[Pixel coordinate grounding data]
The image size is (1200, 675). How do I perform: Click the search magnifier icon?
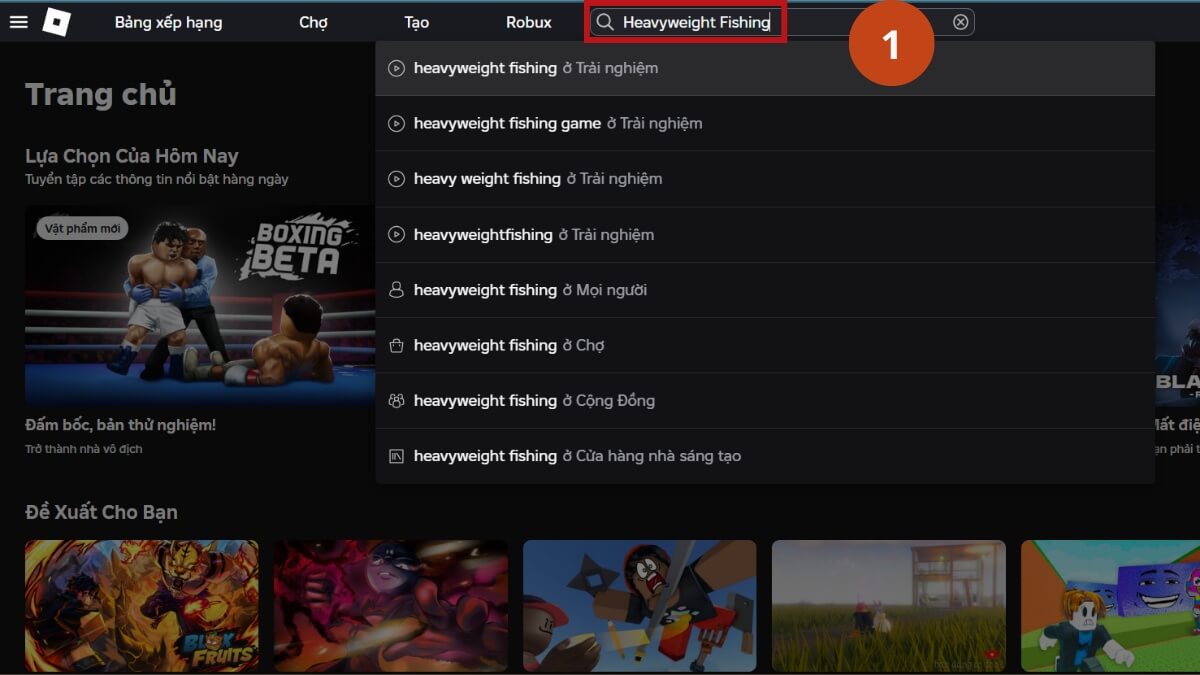[x=605, y=22]
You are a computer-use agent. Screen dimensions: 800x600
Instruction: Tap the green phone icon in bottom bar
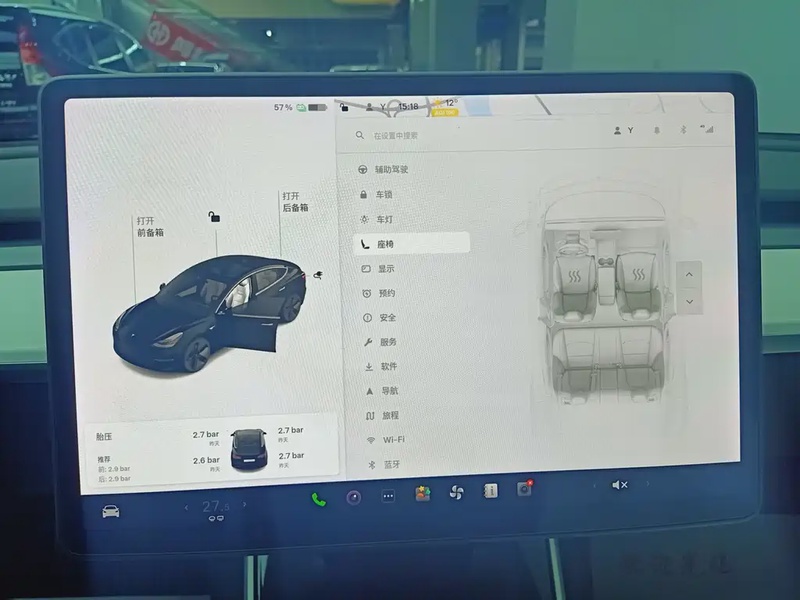[x=319, y=499]
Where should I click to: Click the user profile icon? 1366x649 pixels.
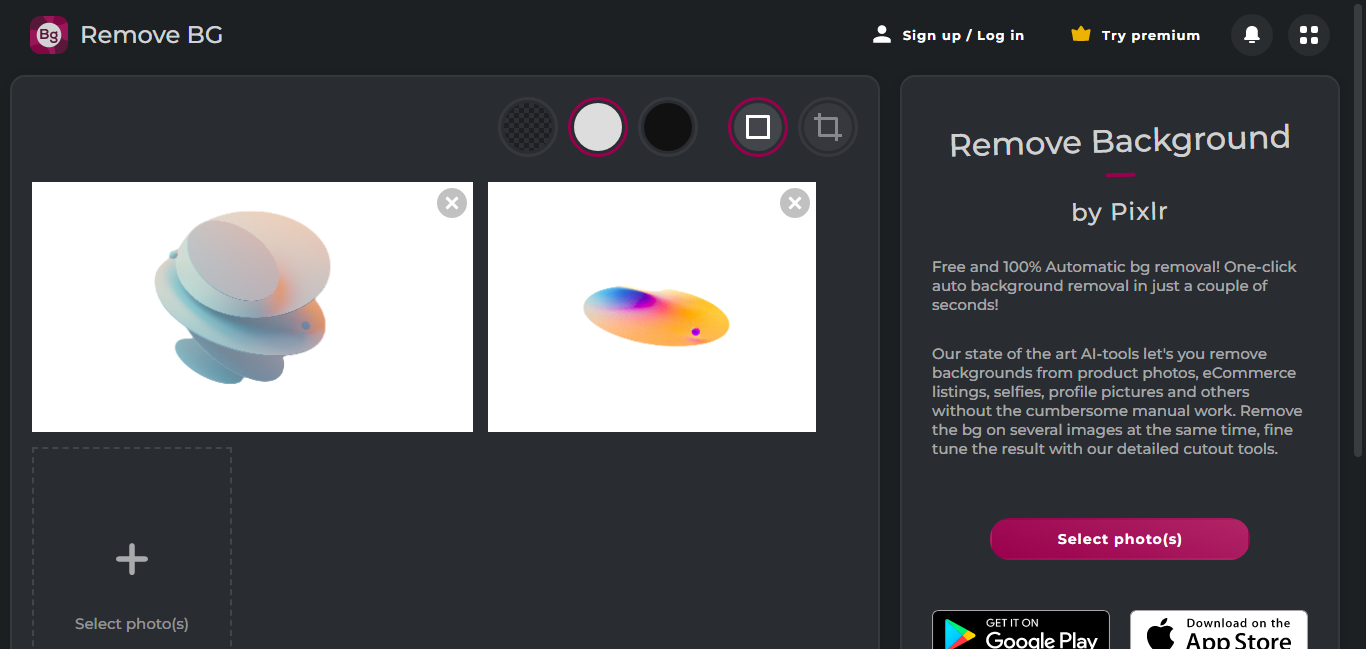[881, 34]
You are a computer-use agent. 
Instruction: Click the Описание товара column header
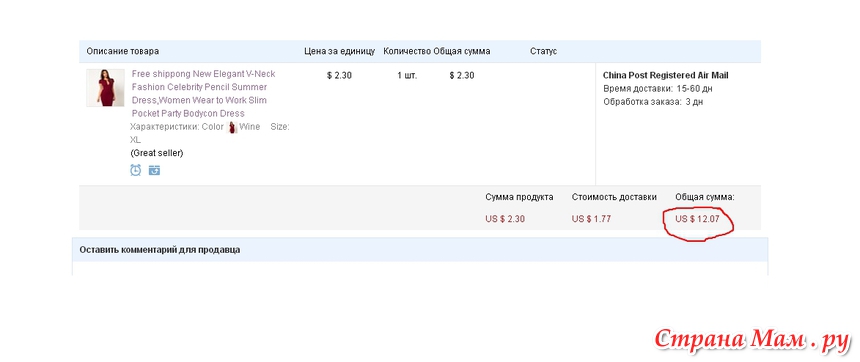pyautogui.click(x=123, y=51)
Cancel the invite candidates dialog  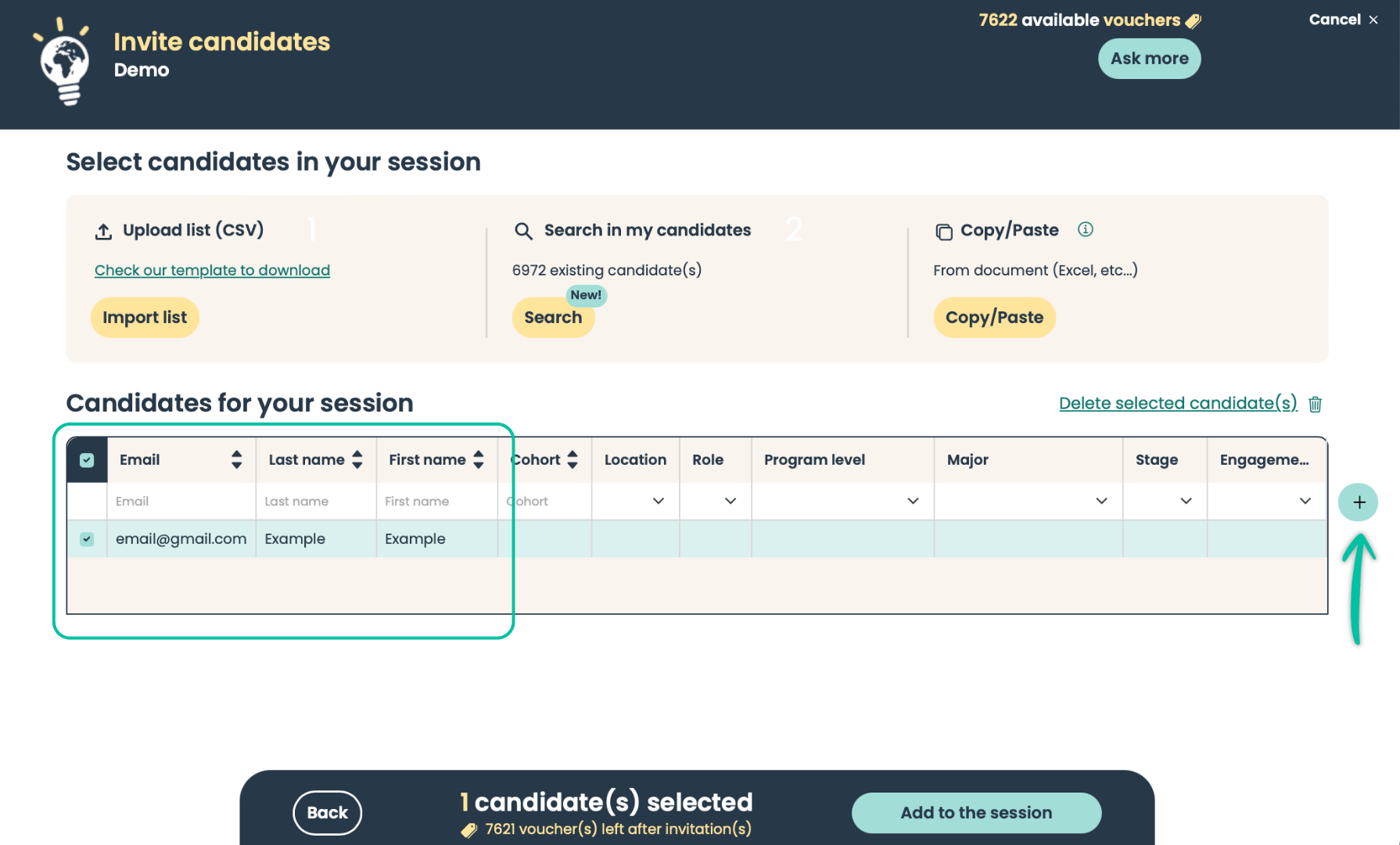point(1342,20)
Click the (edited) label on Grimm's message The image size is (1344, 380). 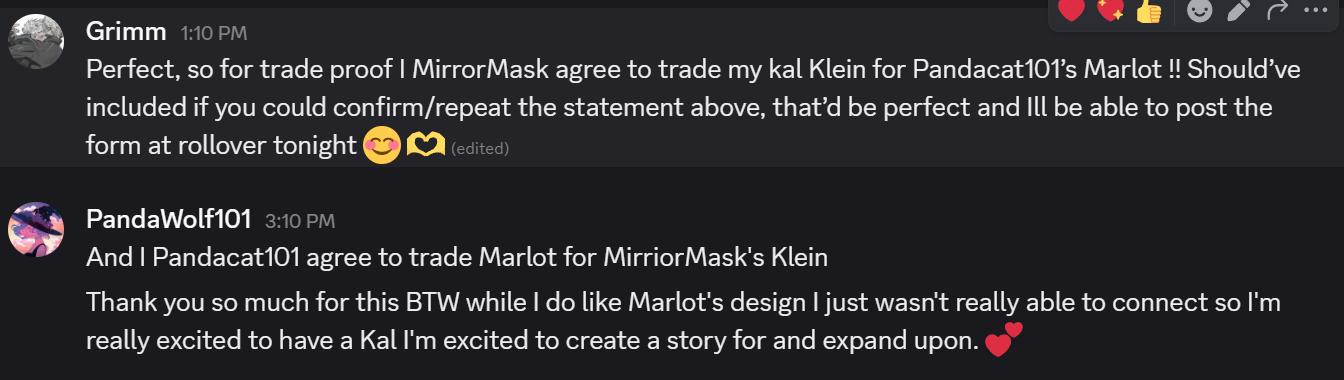pyautogui.click(x=480, y=149)
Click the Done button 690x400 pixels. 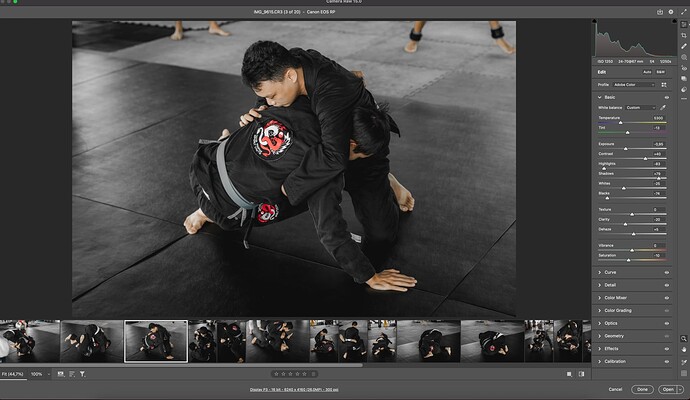coord(642,389)
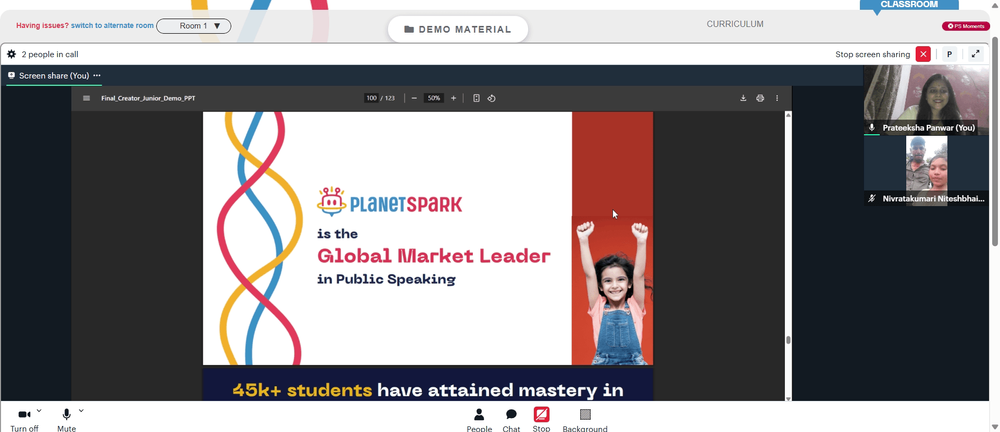Viewport: 1000px width, 432px height.
Task: Turn off the camera
Action: 24,420
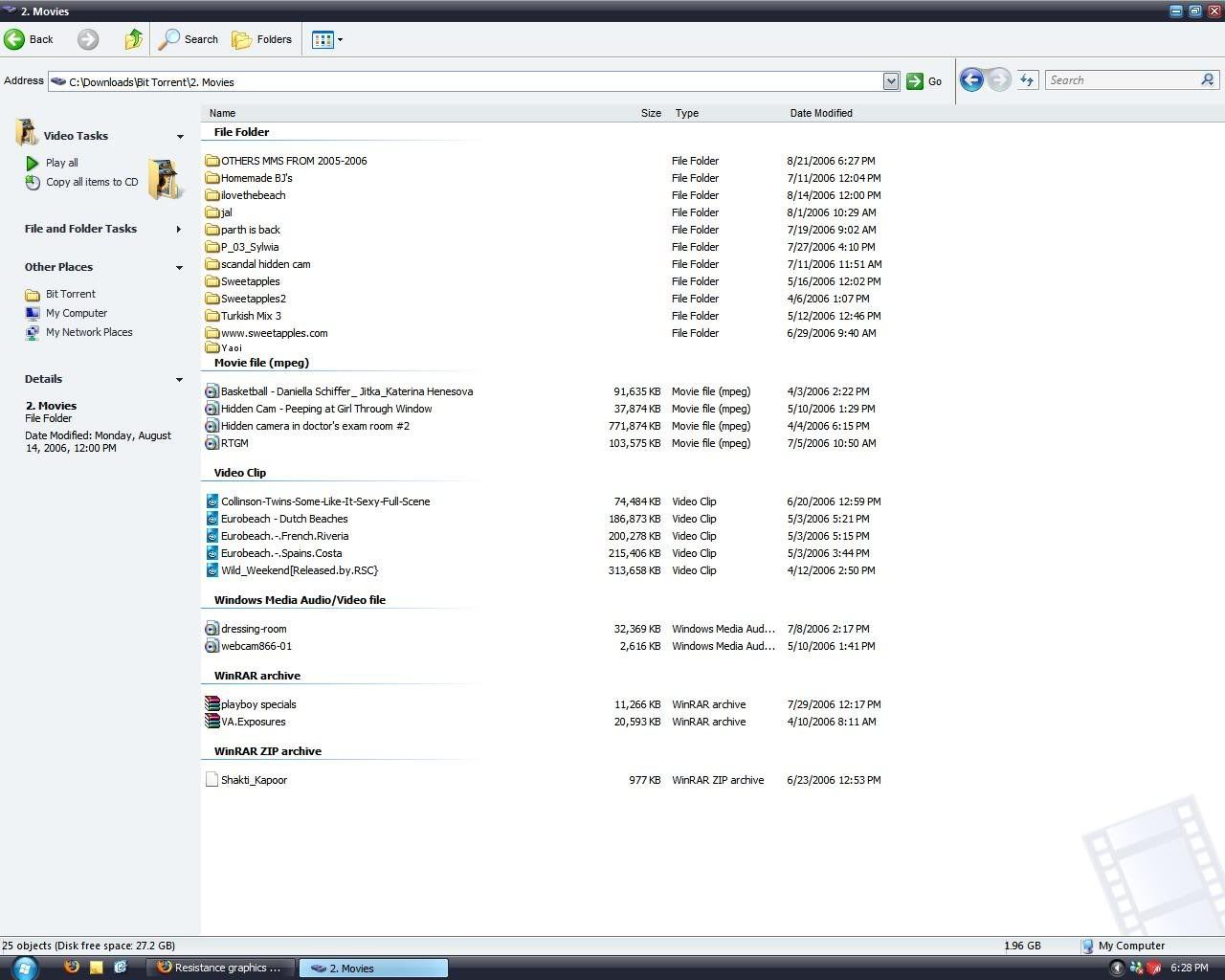
Task: Click inside the Search input field
Action: tap(1122, 80)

**WHAT THIS TASK INVOLVES**
Whenever the word "agent" shows up in a line of the entries, list that line.

**TASK RESPONSE**
You are a computer-use agent. Screen dimensions: 800x600
You are a computer-use agent. 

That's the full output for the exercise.